| Texto de origen |
-.-.-
Pero las máquinas agambenianas no se definen sólo por la tensión entre sus polos, sino también por el centro del dispositivo, que hace posible esta tensión. Así, por ejemplo, en El Reino y la gloria , es precisamente la gloria, el aspecto autocelebrativo del poder, el eje que articula la tensión entre soberanía y gobierno.
En El misterio del mal , nada se nos dice acerca de cuál sería ese elemento que, en este caso, permite articular la dimensión de la legitimidad y la de la legalidad. Pero, a pesar de este silencio, por varias y buenas razones, teniendo también en cuenta otras obras del autor, podemos situar este eje en lo que define la politicidad propia del hombre, es decir, el lenguaje.
Que el hombre sea un animal político es, sin duda, una de las afirmaciones más célebres y repetidas de la Política aristotélica. Menos sabido es, sin embargo, que, para el propio Aristóteles, también las hormigas o las abejas lo son. Estos insectos no sólo son gregarios, sino políticos; pues, según Aristóteles, persiguen una obra común mediante la división de tareas. De este modo, ellos nos ofrecen un modelo de organización política en el que no se plantean las cuestiones ni de la legitimidad ni de la legalidad. Careciendo de lenguaje discursivo, en efecto, no les es posible argumentar acerca de lo justo o lo injusto, de lo bueno y lo malo.
-.-.-
| Registros enumerados |

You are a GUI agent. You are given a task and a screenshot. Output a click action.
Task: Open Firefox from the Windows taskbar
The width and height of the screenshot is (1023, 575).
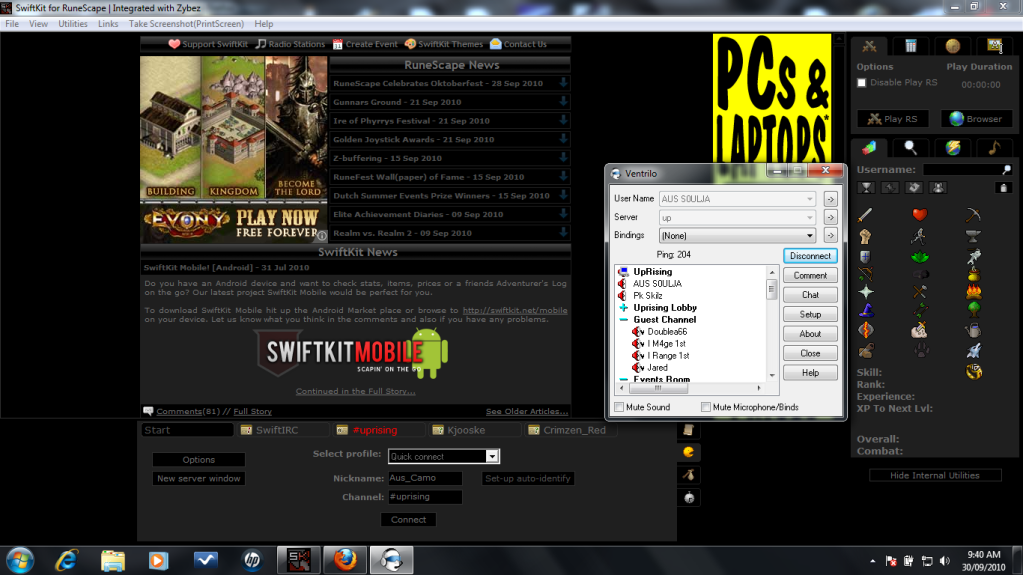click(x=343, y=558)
-.-.-
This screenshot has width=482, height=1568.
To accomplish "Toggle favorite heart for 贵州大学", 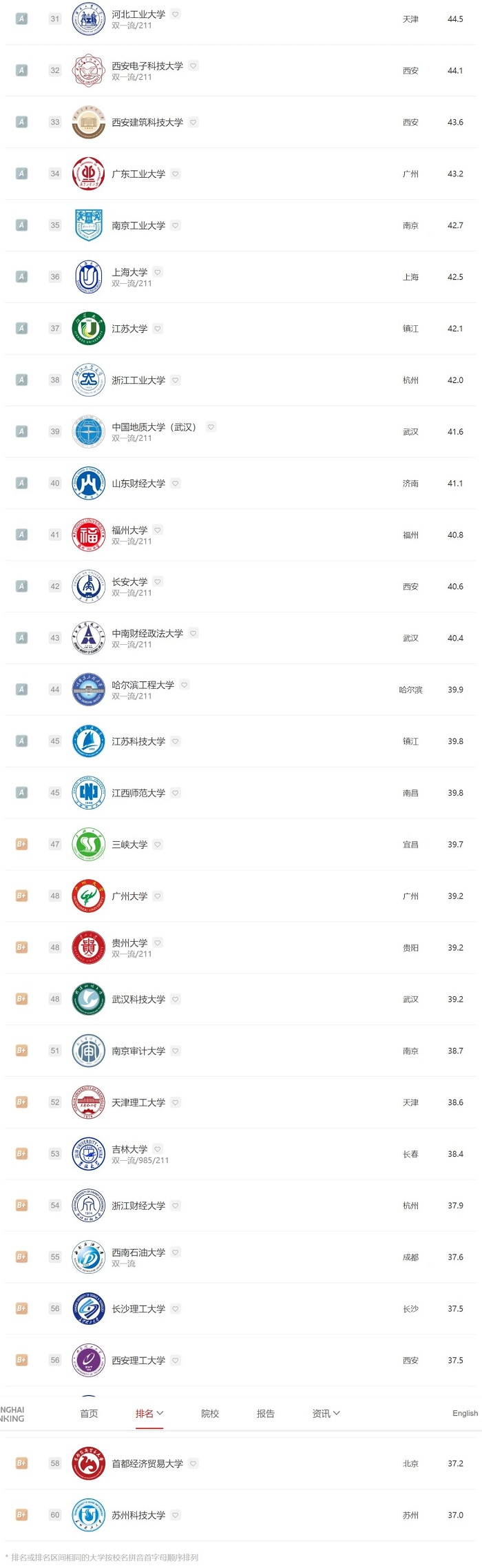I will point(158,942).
-.-.-
| Ejercicios para completar |
A – En el texto sobre las máquinas agambenianas, ¿qué elemento articula la tensión entre soberanía y gobierno en El Reino y la gloria?
B – Escribe la continuación del texto sobre las máquinas agambenianas a partir de su última oración.

| Respuestas |
A – La gloria, el aspecto autocelebrativo del poder.

B –
Esta referencia a una dimensión propiamente biológica o zoológica de la política no es para nada una mera curiosidad. Todo lo contrario. Si la categoría de biopolítica, como ha sucedido en los últimos años, ha alcanzado una innegable centralidad; es precisamente porque ha puesto en primer plano la estrecha relación que existe entre la política y la vida biológica.
Cuando se pierde ese nexo entre política y lenguaje, propio de la politicidad humana, la máquina deja de funcionar. Es el triunfo de la dimensión zoológica de la política. A veces, porque la legitimidad ha absorbido la legalidad, como sucede en las formas totalitarias a través de la subordinación del Estado a la voluntad de su conductor o Führer. Otras, al contrario, porque la legitimidad se ha disuelto en la legalidad meramente procedimental. Pero siempre, porque las palabras, vaciadas de su semántica y de su función argumentativa, se han convertido finalmente en imágenes-fetiche.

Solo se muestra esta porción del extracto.